- Born: David Paul Brown 24 August 1987 (age 39) Shrewsbury, Shropshire, England^{[citation needed]}
- Occupations: Musician; songwriter; rapper; actor; comedian; YouTuber;
- Years active: 2007–2021

YouTube information
- Channel: Boyinaband;
- Years active: 2007–2019
- Genres: Vlog; music; education;
- Subscribers: 2.69 million
- Views: 354.29 million
- Musical career
- Genres: Hip hop; electronic; pop; rock; heavy metal; spoken word;
- Instruments: Vocals; keyboards; guitar; bass; sampler; turntables;
- Member of: You and What Army;

= Boyinaband =

British musician (born 1987)

David Paul Brown (born 24 August 1987), also known by his pseudonym Boyinaband, is an English musician, songwriter, rapper, and YouTuber. Brown is known for his song "Don't Stay in School" and collaborations with other YouTubers such as iDubbbz, Roomie, Andrew Huang, TheOdd1sOut, Jaiden Animations, Emma Blackery, Dan Bull, Corpse Husband, and PewDiePie. His work spans various genres including electronic, hip hop and heavy metal as a producer, vocalist, rapper, songwriter, DJ and instrumentalist.
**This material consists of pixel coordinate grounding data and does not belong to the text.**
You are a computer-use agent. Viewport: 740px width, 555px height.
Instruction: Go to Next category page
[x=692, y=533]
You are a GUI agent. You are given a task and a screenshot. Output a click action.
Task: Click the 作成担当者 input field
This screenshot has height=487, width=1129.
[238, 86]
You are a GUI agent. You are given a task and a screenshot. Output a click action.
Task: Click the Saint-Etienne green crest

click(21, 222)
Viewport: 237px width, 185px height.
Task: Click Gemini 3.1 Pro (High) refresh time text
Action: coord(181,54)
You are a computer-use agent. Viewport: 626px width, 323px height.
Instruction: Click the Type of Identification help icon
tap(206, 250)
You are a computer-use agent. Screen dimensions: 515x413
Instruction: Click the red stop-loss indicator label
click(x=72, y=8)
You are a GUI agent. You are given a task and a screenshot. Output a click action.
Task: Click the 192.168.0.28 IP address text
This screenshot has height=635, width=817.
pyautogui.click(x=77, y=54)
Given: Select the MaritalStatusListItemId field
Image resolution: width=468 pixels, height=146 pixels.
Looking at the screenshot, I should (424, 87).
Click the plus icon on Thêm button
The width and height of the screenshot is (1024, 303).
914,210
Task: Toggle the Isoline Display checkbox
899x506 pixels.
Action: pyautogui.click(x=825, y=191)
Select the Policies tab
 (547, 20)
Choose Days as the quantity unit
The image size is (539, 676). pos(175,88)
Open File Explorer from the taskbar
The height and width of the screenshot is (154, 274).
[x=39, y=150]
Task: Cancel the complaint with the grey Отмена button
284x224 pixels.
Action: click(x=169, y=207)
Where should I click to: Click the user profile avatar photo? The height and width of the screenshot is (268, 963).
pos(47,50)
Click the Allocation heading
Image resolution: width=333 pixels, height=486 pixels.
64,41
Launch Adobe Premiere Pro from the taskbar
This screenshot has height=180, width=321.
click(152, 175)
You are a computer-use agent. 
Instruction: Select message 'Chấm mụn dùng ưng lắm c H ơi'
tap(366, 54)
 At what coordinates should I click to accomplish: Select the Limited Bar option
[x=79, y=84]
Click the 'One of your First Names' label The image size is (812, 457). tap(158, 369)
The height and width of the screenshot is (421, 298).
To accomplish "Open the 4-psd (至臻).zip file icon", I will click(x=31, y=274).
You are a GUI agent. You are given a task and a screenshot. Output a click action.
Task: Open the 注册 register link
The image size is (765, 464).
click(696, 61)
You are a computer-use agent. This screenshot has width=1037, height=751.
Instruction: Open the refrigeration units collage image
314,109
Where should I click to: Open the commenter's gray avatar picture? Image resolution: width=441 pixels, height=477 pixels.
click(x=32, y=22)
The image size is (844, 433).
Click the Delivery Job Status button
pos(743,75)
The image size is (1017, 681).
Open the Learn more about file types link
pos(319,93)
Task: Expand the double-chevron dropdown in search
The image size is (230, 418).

Among other endeavors are his former electronicore band You and What Army, with whom he won the Red Bull Bedroom Jam in 2010 and toured alongside Kids in Glass Houses.

==Career ==
Brown was mostly raised in the UK, but also spent time living in the United Arab Emirates as a child. He has one sister, Hannah, who also makes YouTube videos. He describes himself as having "hated" music as a child, gravitating towards science and technology over the arts.

Brown started his YouTube channel as a side project for You and What Army.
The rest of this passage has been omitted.